You do not need sub-agents for every task. For a small bug fix, one agent loop is usually enough. Sub-agents become useful when the work has different modes that benefit from separation: research versus implementation, generation versus review, or broad exploration versus strict validation. The value is not ceremony. It is reducing confusion by giving each worker a narrower job.

The failure mode is duplicated effort or false confidence. A sub-agent can miss context, make assumptions, or validate the wrong thing. Treat sub-agent output as structured assistance, not authority. Ask the orchestrating agent to preserve the important state: decisions made, files touched, tests run, and criteria still unchecked. Shared state, even as a simple checklist or outline, keeps the workflow from becoming a pile of disconnected suggestions.

MCP Extends the Workspace

The agent’s power depends on what it can reach. MCP, short for Model Context Protocol, is a way to connect models to external systems through standardized tools. You can think of it as a connector layer. Instead of the agent only seeing local files and shell commands, MCP can expose a database, documentation source, issue tracker, cloud service, CRM, or internal system as tools the agent can call.

This is the same shift from advice to execution. A chat model can tell you how to look up a customer record. An agent with the right connector may be able to fetch the record, compare it to code, draft a change, and run a check. In coding work, MCP is often used to bring in repository metadata, pull request comments, docs, tickets, or deployment information without forcing you to copy and paste everything.

The risk is over-connecting. More tools mean more surface area for mistakes, stale data, permissions problems, and accidental changes.
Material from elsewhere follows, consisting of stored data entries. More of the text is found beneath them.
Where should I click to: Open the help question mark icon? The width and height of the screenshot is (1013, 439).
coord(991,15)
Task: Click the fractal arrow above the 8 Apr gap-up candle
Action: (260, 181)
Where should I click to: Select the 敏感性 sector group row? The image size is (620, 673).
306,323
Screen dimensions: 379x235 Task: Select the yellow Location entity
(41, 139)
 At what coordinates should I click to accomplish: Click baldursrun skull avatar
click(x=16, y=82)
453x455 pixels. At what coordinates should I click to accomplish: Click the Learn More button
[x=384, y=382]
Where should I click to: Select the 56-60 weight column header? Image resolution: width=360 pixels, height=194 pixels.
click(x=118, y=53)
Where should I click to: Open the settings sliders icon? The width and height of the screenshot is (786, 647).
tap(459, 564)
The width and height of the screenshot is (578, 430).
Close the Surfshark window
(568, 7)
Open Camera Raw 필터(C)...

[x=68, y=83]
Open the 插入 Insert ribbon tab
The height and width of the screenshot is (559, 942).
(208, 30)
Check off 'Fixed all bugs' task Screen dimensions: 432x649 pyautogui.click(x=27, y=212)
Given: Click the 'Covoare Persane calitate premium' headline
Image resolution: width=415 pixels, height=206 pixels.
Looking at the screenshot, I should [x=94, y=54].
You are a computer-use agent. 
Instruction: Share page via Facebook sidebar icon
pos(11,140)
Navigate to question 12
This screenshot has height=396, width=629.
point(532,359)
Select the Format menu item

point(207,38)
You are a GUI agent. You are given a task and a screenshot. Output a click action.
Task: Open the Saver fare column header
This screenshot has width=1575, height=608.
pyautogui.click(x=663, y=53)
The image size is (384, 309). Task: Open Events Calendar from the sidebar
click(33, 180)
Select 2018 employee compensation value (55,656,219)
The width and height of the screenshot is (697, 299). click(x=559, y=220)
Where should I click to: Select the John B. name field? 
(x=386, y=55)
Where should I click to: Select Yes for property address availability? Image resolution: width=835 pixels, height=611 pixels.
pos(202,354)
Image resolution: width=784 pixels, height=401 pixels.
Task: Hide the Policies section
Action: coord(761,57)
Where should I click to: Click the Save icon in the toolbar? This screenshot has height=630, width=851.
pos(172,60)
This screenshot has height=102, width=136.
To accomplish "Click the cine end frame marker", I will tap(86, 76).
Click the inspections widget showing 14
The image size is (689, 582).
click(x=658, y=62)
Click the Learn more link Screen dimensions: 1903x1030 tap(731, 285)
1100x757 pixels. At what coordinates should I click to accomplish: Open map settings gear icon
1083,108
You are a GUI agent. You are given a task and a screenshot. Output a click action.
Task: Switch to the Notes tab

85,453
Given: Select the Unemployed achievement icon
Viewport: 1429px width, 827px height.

Start with the tools needed for the job: filesystem, terminal, tests, and perhaps one project system such as GitHub or documentation. Add connectors when they remove repeated manual lookup, not because they sound impressive.

How To Work With One

The practical skill is learning to manage the loop. Start by giving the agent a specific outcome, the boundaries it must respect, and the verification you expect. Say whether it may edit files, run commands, install packages, or only inspect. If the task is high stakes, ask it to summarize its plan before editing. If correctness matters, ask it to run the relevant tests and report exactly what passed or failed.

Do not micromanage every line unless you have to. The point of an agent is that it can discover, act, and recover. Your job is to set direction and constraints, then read its checkpoints: what it found, what it changed, and what evidence supports the result. When it gets stuck, improve the context instead of rewriting the whole request. Provide the missing error, the intended behavior, or the file that defines the pattern.

A coding agent is not just chat with file access. It is a goal-driven loop wrapped around tools. That loop lets it turn a request into a sequence of grounded steps: read, act, observe, revise, and verify. Once you understand that, you can stop treating the agent like an answer box and start using it as a junior operator in your development environment, with clear instructions, limited permissions, and evidence-based review.

Key takeaways

  • A coding agent works through a loop: read context, choose a tool, act, observe results, and continue toward the goal.
  • Context is the information the agent has available, including your prompt, files it reads, command output, and prior decisions.
  • Tools let the agent do work outside text generation, such as searching files, editing code, running tests, or calling APIs.
  • Sub-agents are useful when a task benefits from separated roles such as planning, implementation, and validation.
  • MCP connects agents to external systems, but each new connector should have a clear job and appropriate permissions.
  • The best agent prompts define the task, background information, constraints, and what evidence should prove the work is done.